**WHAT IS EXPECTED**. In the piece on Alabama's IVF immunity law, what was the vote in the Alabama Senate on the bill?

In response to the recent turmoil caused by the Alabama Supreme Court’s February 16th ruling in LePage et al., v. The Center for Reproductive Medicine et al. and Burdick-Aysenne et al., v. The Center for Reproductive Medicine et al.  that pre-embryos are human children for the purposes of advancing a wrongful death claim, the Alabama legislature enacted a law intended to shield those who “provide or receive goods or services related to in vitro fertilization [(“IVF”)]” from any “action, suit, or criminal prosecution for the damage to or death of an embryo[.]” AL SB 159 (2024). The law provides civil and criminal immunity for IVF services provided both before and after the effective date of the law. However, the law exempts “services that are not already the subject of litigation”, such as the litigants in the LePage and Burdick-Aysenne cases. The law took effect upon signature by Alabama’s Governor, Kay Ivey, a Republican, on Wednesday, March 6th. Notably, both chambers of the Alabama legislature – the Alabama House and the Alabama Senate – have republican majorities. The bill passed with a 94-6 vote out of the House and with a 32-0 vote out of the Senate, demonstrating broad support for the law.

The enacted law now clarifies that a “manufacturer of goods used to facilitate the in vitro fertilization process or the transport of stored embryos” could be the subject of a civil suit, but damages from such a claim would be limited to “compensatory damages calculated as the price paid for the impacted in vitro cycle.” A single IVF cycle can cost a patient between $15,000 - $30,000 by some estimates, so transport companies that move a large volume of embryos or products used to store many hundreds of embryos may not find much comfort in the cap, although it would shield these entities from punitive damages and criminal prosecution which could make services impossible.

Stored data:
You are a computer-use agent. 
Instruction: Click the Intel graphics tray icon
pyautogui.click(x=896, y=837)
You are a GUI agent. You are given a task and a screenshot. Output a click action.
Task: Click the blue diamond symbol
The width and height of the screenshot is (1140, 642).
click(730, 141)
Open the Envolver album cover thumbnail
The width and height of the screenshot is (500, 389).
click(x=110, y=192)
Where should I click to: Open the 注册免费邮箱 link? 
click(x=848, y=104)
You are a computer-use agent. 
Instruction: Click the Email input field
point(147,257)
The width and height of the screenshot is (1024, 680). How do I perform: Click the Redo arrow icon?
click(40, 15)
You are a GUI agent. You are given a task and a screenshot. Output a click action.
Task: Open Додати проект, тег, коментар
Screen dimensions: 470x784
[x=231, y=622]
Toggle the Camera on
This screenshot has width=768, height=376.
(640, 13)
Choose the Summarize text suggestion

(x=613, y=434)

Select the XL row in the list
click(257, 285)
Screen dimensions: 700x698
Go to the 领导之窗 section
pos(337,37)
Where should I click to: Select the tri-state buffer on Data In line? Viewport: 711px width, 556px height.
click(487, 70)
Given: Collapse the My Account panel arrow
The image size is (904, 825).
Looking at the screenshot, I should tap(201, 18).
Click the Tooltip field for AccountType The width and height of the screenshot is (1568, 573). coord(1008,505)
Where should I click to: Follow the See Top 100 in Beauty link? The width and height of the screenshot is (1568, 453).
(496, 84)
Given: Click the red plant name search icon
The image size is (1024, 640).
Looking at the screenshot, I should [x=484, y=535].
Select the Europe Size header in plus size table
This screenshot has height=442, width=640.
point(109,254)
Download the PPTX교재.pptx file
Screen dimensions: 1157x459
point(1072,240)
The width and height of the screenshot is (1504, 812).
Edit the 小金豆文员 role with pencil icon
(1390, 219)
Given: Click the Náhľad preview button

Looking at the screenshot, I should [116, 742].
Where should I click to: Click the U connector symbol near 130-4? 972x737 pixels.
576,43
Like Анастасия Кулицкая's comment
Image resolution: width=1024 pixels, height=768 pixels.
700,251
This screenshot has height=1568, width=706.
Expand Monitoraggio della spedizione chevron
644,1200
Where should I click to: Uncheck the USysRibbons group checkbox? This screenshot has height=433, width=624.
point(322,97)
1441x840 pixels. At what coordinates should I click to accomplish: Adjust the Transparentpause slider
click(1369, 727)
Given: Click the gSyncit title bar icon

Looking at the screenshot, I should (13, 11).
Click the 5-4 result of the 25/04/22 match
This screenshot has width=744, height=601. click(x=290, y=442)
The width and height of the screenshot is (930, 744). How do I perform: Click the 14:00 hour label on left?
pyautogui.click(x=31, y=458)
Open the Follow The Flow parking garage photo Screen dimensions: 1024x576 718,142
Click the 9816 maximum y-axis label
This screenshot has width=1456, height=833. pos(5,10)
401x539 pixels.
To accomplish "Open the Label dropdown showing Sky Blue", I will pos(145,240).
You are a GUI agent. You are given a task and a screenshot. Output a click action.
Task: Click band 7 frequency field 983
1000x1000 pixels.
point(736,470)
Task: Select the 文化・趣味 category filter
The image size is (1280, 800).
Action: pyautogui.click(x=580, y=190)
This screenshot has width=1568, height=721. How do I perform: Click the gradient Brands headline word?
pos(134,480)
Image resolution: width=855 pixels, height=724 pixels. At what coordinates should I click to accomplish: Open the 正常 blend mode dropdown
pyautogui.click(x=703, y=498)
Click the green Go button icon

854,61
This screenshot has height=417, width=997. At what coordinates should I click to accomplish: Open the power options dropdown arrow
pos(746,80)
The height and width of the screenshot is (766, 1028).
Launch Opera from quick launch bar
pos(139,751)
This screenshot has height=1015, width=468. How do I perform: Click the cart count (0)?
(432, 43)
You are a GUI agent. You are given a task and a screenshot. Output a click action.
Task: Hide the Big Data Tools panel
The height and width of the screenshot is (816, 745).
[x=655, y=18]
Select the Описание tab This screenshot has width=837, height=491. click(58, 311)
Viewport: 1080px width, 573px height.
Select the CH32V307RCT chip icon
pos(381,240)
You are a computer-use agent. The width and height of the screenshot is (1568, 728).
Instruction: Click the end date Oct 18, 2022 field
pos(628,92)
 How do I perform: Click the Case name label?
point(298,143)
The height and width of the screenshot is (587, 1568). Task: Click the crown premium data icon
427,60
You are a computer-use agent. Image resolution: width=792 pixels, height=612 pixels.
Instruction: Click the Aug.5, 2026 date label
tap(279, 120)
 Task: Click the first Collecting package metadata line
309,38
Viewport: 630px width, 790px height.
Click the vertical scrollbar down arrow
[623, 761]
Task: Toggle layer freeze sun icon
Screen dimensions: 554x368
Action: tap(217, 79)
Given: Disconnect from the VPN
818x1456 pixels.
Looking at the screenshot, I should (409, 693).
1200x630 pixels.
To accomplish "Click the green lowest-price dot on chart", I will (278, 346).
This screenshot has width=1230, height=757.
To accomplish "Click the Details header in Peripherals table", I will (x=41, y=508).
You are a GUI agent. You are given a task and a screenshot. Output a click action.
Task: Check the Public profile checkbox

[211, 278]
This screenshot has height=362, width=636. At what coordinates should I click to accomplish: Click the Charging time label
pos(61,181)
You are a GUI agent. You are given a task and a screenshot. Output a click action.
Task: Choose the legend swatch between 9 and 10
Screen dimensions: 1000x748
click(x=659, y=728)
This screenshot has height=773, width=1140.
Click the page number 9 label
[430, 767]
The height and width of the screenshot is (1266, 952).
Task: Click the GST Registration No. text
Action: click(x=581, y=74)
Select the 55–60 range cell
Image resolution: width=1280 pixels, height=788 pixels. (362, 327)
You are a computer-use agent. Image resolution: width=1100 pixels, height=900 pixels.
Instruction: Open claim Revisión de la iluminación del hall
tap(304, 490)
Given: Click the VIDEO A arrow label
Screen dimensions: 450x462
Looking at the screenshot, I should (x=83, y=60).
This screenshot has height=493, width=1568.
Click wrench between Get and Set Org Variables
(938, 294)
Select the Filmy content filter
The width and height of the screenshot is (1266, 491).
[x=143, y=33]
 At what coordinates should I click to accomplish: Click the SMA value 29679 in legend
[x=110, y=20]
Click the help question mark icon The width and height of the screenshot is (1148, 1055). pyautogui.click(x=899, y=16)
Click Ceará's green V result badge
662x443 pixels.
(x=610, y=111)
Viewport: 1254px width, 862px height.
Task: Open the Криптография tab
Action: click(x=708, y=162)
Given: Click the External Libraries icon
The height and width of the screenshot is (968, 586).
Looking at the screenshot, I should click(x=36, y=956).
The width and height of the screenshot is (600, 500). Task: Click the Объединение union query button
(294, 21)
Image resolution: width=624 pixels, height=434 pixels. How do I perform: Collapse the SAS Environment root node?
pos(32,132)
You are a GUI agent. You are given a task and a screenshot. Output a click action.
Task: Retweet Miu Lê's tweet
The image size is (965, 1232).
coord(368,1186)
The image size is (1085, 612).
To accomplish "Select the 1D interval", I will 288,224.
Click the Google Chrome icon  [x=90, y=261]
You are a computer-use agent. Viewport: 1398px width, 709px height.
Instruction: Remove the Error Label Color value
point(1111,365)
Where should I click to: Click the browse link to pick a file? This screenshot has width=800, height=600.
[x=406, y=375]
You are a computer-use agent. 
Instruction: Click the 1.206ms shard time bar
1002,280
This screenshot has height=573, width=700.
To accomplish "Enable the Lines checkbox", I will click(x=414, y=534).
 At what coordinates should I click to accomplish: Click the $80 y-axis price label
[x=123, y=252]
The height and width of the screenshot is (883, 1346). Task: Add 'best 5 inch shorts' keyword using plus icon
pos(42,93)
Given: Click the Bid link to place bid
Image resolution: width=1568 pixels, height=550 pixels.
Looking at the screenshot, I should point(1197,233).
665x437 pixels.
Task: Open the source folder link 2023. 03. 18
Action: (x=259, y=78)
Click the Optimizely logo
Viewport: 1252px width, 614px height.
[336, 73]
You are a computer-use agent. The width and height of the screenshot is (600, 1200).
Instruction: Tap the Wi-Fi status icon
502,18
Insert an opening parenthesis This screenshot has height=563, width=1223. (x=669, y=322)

**THE COMPLETED TASK**. It passed the Senate 32-0.